▶ **Source text**
Art and embracing new technology

Peter Gasston
The Art Spirit
Published in
4 min readMay 30, 2016

I’m interested in the way people react to technologically-induced change. It seems to me that there’s a strong — perhaps overwhelming? — feeling in some quarters that new technology is generally awful and we were better off before. But I’m more interested in seeing the benefits as well as the drawbacks, in finding opportunity in transformation, and I like to see examples where radical change is welcomed.

All that’s a way of introducing Painting With Light, a fascinating new exhibition at Tate Britain that explores the effect of the invention of photography on art, especially the 19th Century Pre-Raphaelite society.

(L) ‘Call, I Follow, I Follow, Let Me Die!’. Julia Margaret Cameron. (R) ‘Beata Beatrix’. Dante Gabriel Rossetti.
(L) ‘Call, I Follow, I Follow, Let Me Die!’. Julia Margaret Cameron. (R) ‘Beata Beatrix’. Dante Gabriel Rossetti.

Brief aside: I’m not an art historian so much of the following is based on my notes from the exhibition plus brief online research and light prior knowledge. I take responsibility for any misinterpretation.

It’s fair to say that many painters were not pleased by the invention of the photograph (commonly dated to 1839). The French painter Paul Delaroche is often quoted as saying, on first seeing a daguerrotype (the early form of photograph): “from today, painting is dead”.

But some artists were less afraid of the new invention. The Scottish painter David Octavius Hill wanted to record a major change in the Church of Scotland in a picture which involved hundreds of people. He worked with the photographer Robert Adamson to get photographic portraits of all those present, and use them as a reference to paint the scene over a period of some 20 years. The finished work, known as The Disruption Picture, looks rather like a photographic collage; it has an air of Peter Blake’s work some 100 years later on the Beatles’ Sgt. Pepper album cover.

‘Disruption Picture’. David Octavius Hill. © Free Church of Scotland, Photograph by George T. Thompson LRPS.
‘Disruption Picture’. David Octavius Hill. © Free Church of Scotland, Photograph by George T. Thompson LRPS.

▶ **Data block**
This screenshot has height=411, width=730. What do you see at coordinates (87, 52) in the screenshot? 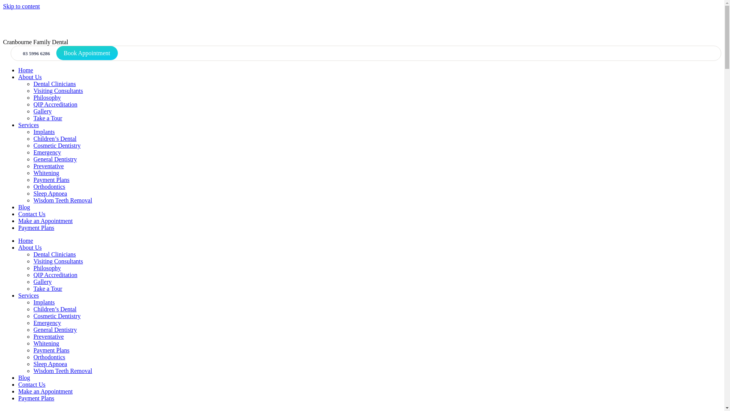
I see `'Book Appointment'` at bounding box center [87, 52].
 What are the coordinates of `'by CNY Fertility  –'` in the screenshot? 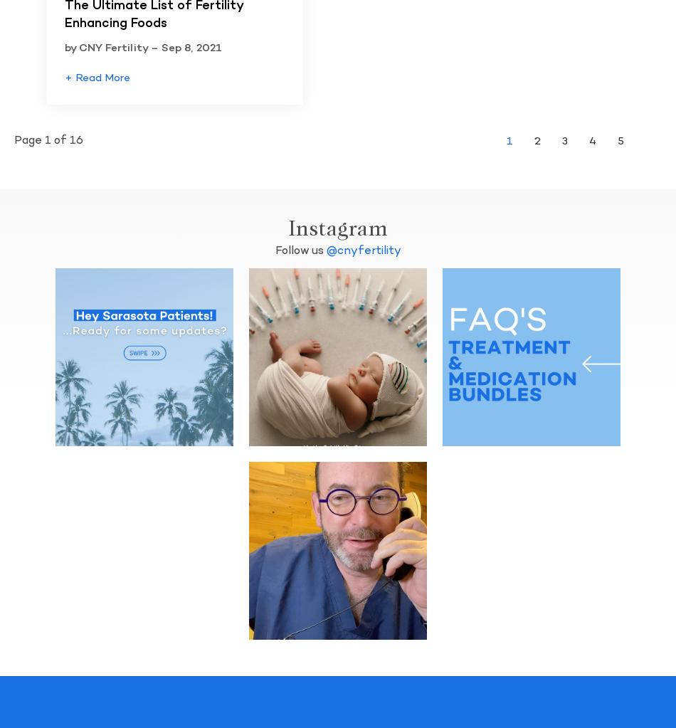 It's located at (112, 48).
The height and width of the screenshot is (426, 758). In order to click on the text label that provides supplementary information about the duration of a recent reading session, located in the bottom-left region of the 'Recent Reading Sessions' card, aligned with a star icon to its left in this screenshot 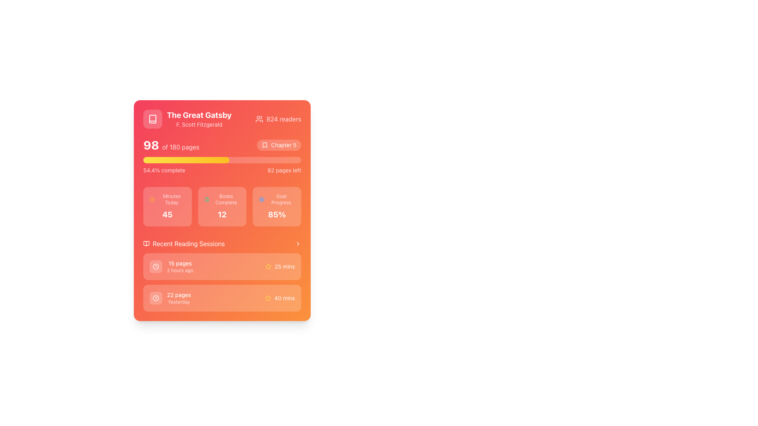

▶ **Problems and tasks**
1) From the article on art and photography, copy the passage that begins with the words containing "Art and embracing" and ends with "change is welcomed.".
2) Summarize the article on art and photography in two sentences.
3) Resume the article on art and photography from the point where it stops.

▶ **Answers in order**
1)
Art and embracing new technology

Peter Gasston
The Art Spirit
Published in
4 min readMay 30, 2016

I’m interested in the way people react to technologically-induced change. It seems to me that there’s a strong — perhaps overwhelming? — feeling in some quarters that new technology is generally awful and we were better off before. But I’m more interested in seeing the benefits as well as the drawbacks, in finding opportunity in transformation, and I like to see examples where radical change is welcomed.

2) The author, who likes to see examples of radical change being welcomed, introduces Painting With Light, an exhibition at Tate Britain that explores how the invention of photography affected art, especially the 19th-century Pre-Raphaelites. Many painters were displeased by photography, with Paul Delaroche often quoted as declaring painting dead, but the Scottish painter David Octavius Hill worked with the photographer Robert Adamson and used photographic portraits as a reference to paint The Disruption Picture over some 20 years.

3)
The English historical artist William Etty praised daguerrotypes for reviving the realism of great artists such as Rembrandt, Titian, and Spagnoletto. And the eminent art critic and artist (among many other roles), John Ruskin, agreed. Ruskin believed that truth was found in details, in clarity:

The greatest thing a human soul ever does in this world is to see something and tell what it saw in a plain way. To see clearly is poetry, prophecy and religion, all in one.

So Ruskin was very taken by the rapid capture and fidelity promised by photography, strongly defending it from critics in a letter:

Photography is a noble invention, say what they will of it. Anyone who has worked, blundered and stammered as I have done [for] four days, and then sees the thing he has been trying to do so long in vain, done perfectly and faultlessly in half a minute, won’t abuse it afterwards.

Ruskin’s theories heavily influenced the Pre-Raphaelite Brotherhood, a circle of painters, poets and critics, who disdained classicism and discovered meaning in details previously overlooked, ‘rejecting nothing, selecting nothing’. The Pre-Raphaelites were quick to see the advantages of photography, using extensive photographic reference in painting their super-detailed textures, light and portraits.

‘Bowder Stone, Borrowdale’. Atkinson Grimshaw. Image © Tate, London 2014.
‘Bowder Stone, Borrowdale’. Atkinson Grimshaw. Image © Tate, London 2014.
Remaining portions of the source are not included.